START Data for processing

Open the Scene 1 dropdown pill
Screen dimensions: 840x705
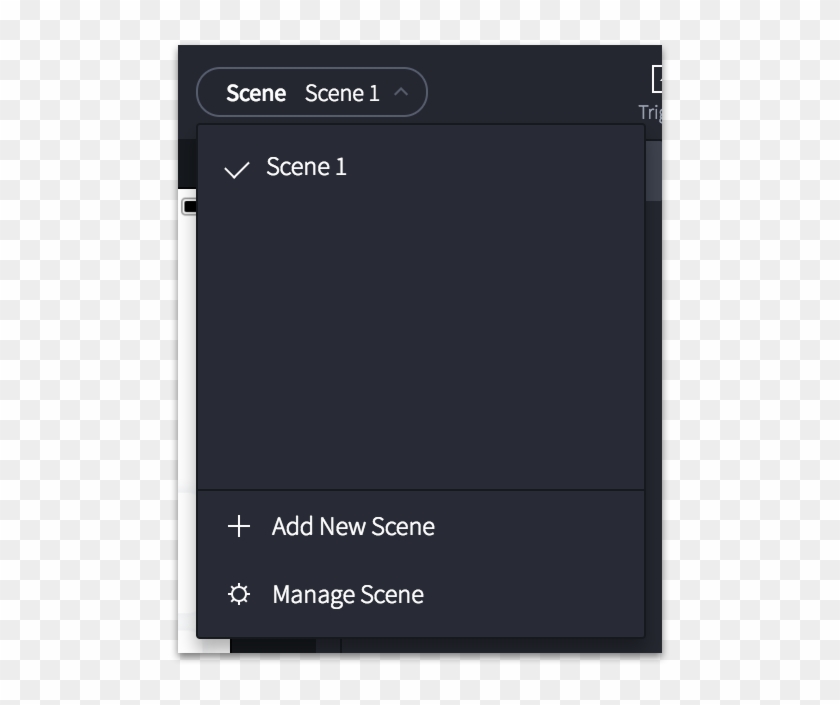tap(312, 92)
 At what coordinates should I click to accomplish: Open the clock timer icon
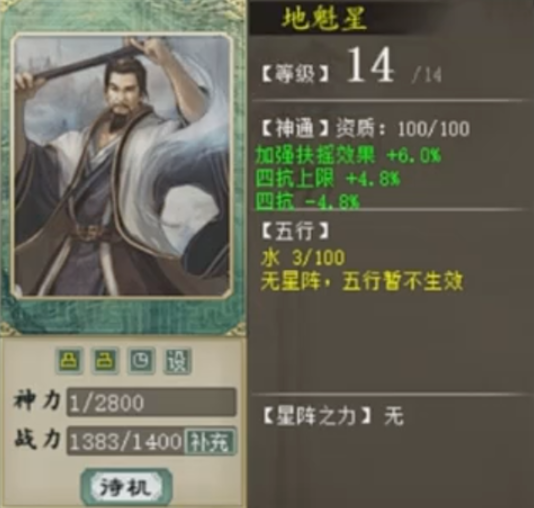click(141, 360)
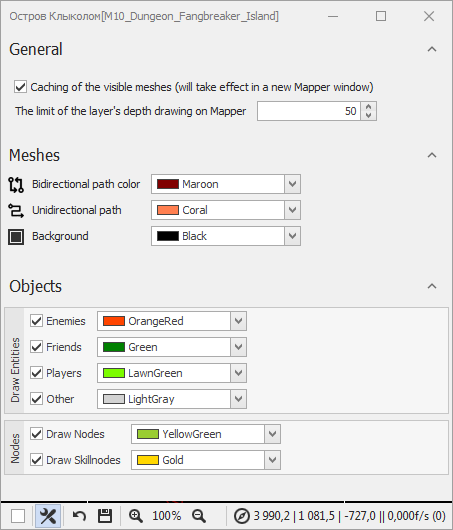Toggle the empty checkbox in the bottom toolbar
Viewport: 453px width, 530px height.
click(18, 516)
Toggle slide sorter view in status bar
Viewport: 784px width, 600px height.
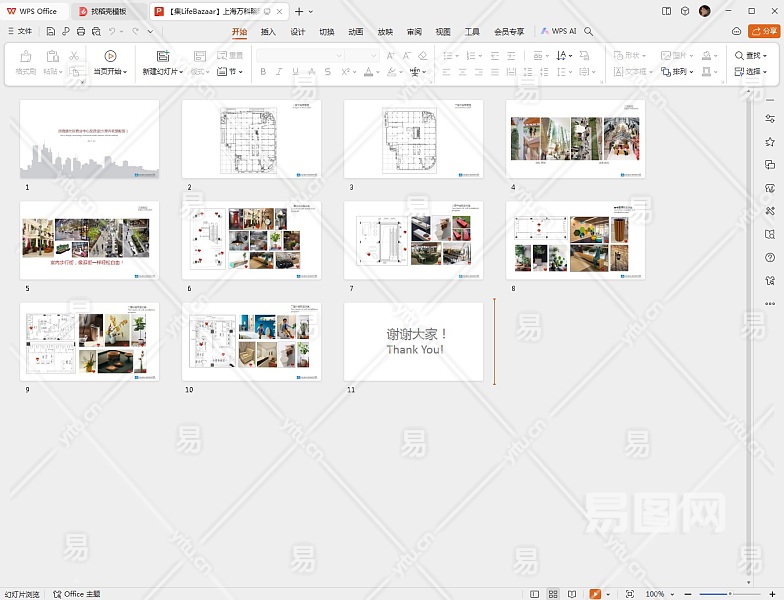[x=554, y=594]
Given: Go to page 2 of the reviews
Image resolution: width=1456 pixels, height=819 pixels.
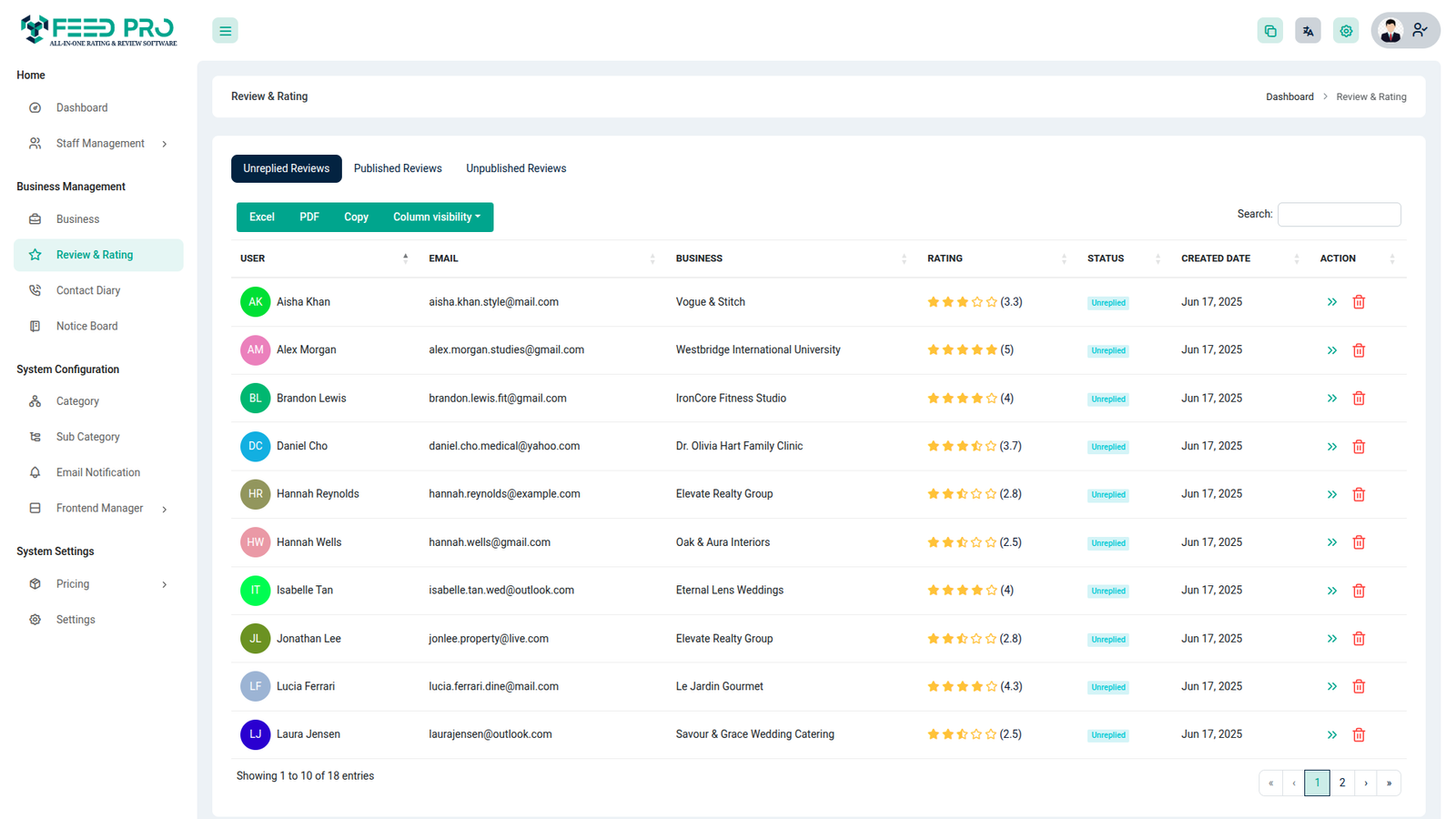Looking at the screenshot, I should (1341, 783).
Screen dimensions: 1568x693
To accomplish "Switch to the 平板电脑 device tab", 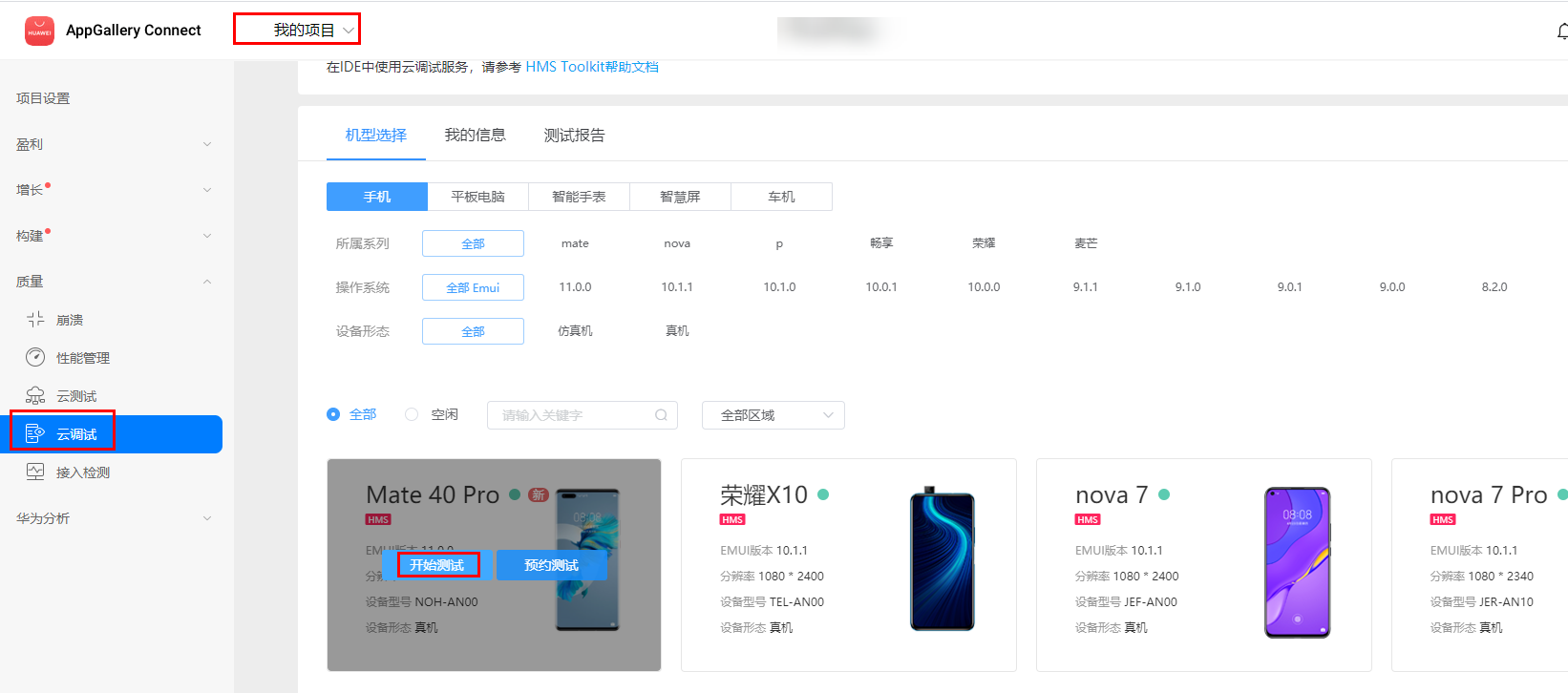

END Data for processing

Action item:
Repeat the records above verbatim, with no pictures in the result.

Solution for this exercise:
Open the Scene 1 dropdown pill
Screen dimensions: 840x705
tap(312, 92)
 At what coordinates should I click to accomplish: Open the clock timer icon
click(141, 360)
Toggle the empty checkbox in the bottom toolbar
Viewport: 453px width, 530px height.
click(18, 516)
Toggle slide sorter view in status bar
Viewport: 784px width, 600px height.
[x=554, y=594]
Given: Go to page 2 of the reviews
Image resolution: width=1456 pixels, height=819 pixels.
Looking at the screenshot, I should (1341, 783).
Screen dimensions: 1568x693
To accomplish "Switch to the 平板电脑 device tab", 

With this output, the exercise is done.